**What this task involves:** Each entry below should be written out exactly as it is, with no pictures.

=-=-=-=-=

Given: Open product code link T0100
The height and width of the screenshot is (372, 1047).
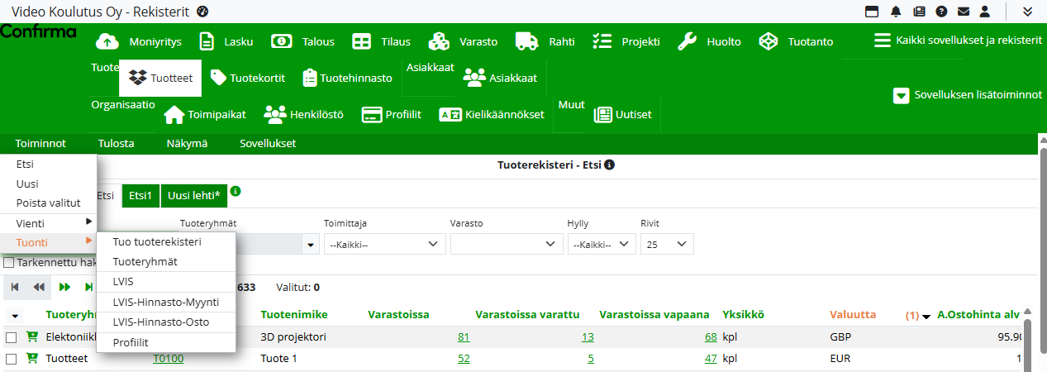Looking at the screenshot, I should pos(168,359).
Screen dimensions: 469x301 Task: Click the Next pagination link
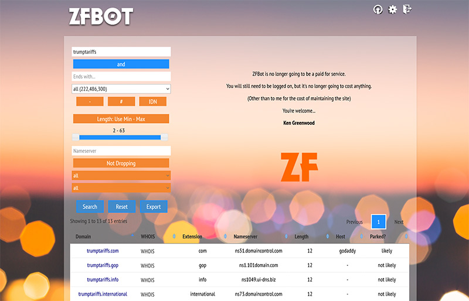coord(399,222)
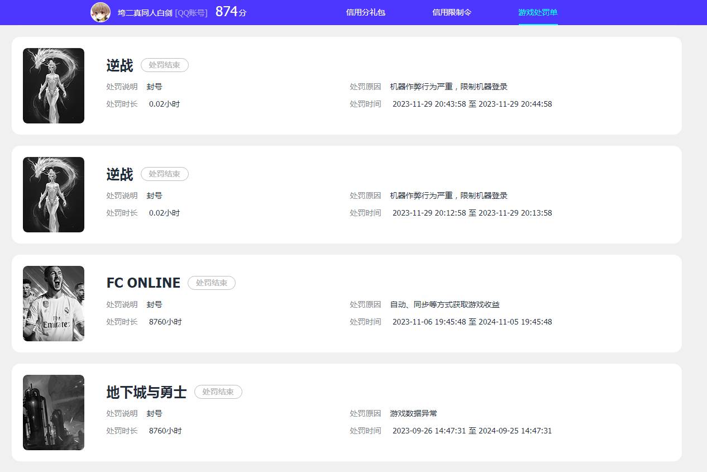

=-=-=-=-=

**Task answer:**
Given: Open product code link T0100
The height and width of the screenshot is (372, 1047).
Looking at the screenshot, I should pos(168,359).
Screen dimensions: 469x301 Task: Click the Next pagination link
coord(399,222)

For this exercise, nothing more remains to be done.